Over the past few weeks with the market’s pullback we have seen the percentage of stocks in the AR category fall from 65% on March 30th to 45% as of today and the percentage of stocks in the AF category rise from 18% on March 30th to 32%. What is vitally important to understand is that the present bull market that began after the October 2011 lows is still young in maturity to where a large portion of the stocks in the S&P 500 have flat 200d MAs as they were just starting to turn up when the market began to correct.
Moving Average Trend Analysis (MATA)
We saw a further worsening in the MATA survey for the S&P 500 in which the percentage of stocks in uptrends decreased from 58% to 53% with a corresponding increase for stocks in downtrends from 19% to 20% from last week’s reading. The percentage of stocks that are trendless increased from 23% to 27%.
With 27% of the S&P 500 in the trendless category, any strength on the downside or upside could potentially increase the downtrend and uptrend categories in the weeks ahead. For evidence to support that the current intermediate-term correction is over, we will need to see the percentage of S&P 500 members in confirmed uptrends begin to expand again and exceed the 65%-70% healthy threshold.
52-Week Highs and Lows Data
The data for the S&P 500 for 52-week highs and lows continues to suggest a healthy bull market. Over the past month 25% of the S&P 500 (125 stocks) hit a 52-week high while only 4% (18 stocks) hit new 52-week lows indicating, once again, that the market is not in the process of putting in a major top. During such market tops you typically see nearly an equal percentage of stocks making new 52-week lows and highs as the market begins to deteriorate, which is clearly not seen in the data below.
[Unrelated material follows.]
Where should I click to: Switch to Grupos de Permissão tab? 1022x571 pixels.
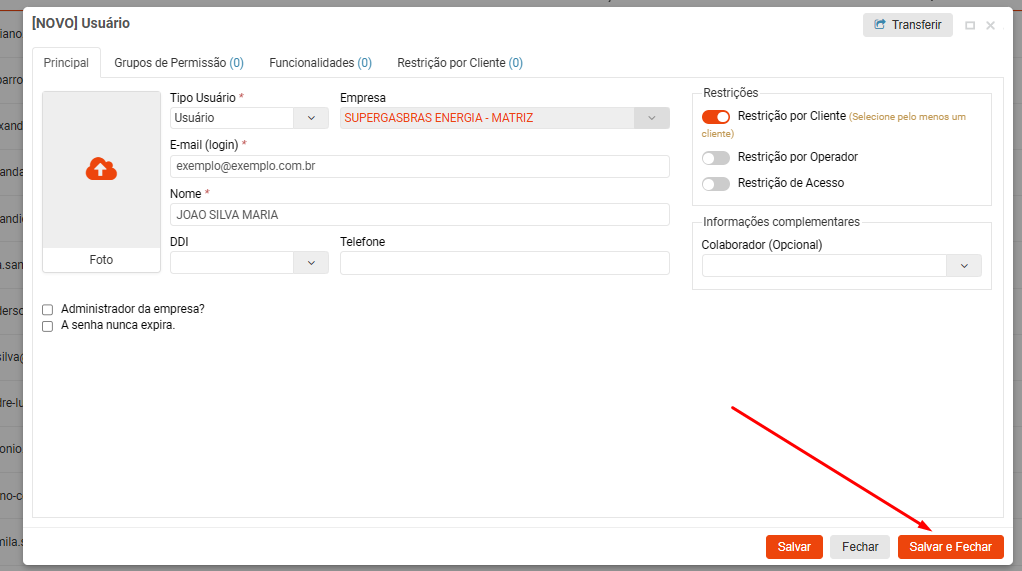(178, 63)
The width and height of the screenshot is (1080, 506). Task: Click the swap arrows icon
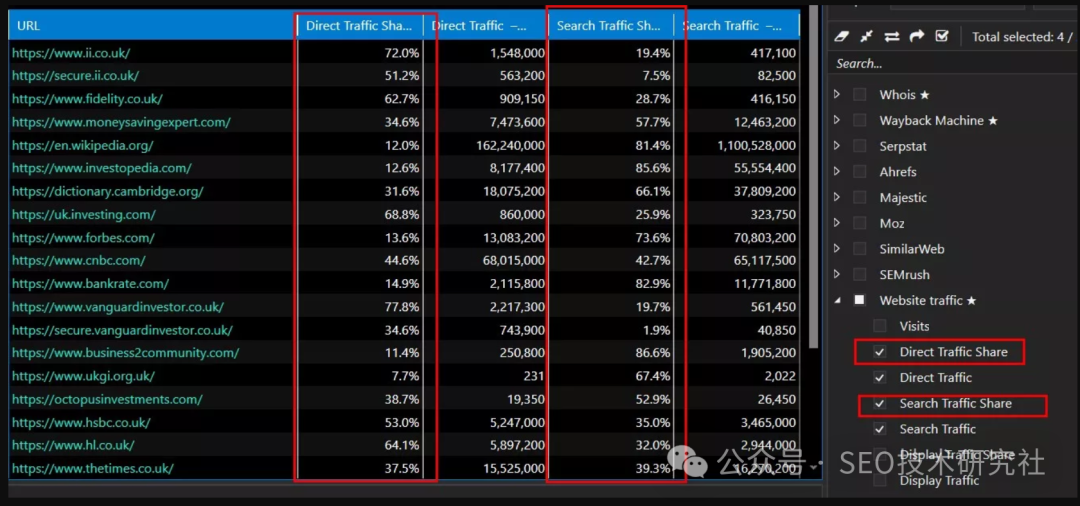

Another point of interest is that two of the top three sectors in terms of participants making new 52-week highs are cyclicals, with consumer discretionary at 41% and technology at 31% (see chart). These sectors often peak ahead of the market given their cyclical nature and the fact that these are some of the strongest sectors suggests the market remains constructive. The energy sector remains a mess with new 52-week lows seven times greater than the percentage of new 52-week highs as falling coal and natural gas prices are hurting the sector.
Summary
Given the above, the clear message is a healthy market with broad-based participation not showing any indication of rolling over into a bear market. Rather, we believe current market action reflects an intermediate term correction within the context of a bull market that began off the October 2011 lows. One interesting dynamic that is likely to lead to sector rotation in the near future will be the breakdown or breakout of the USD from its consolidation this year. A breakout should benefit negative inflation-sensitive groups like consumer staples and consumer discretionary while a breakdown in the USD should benefit commodity producers and exporters.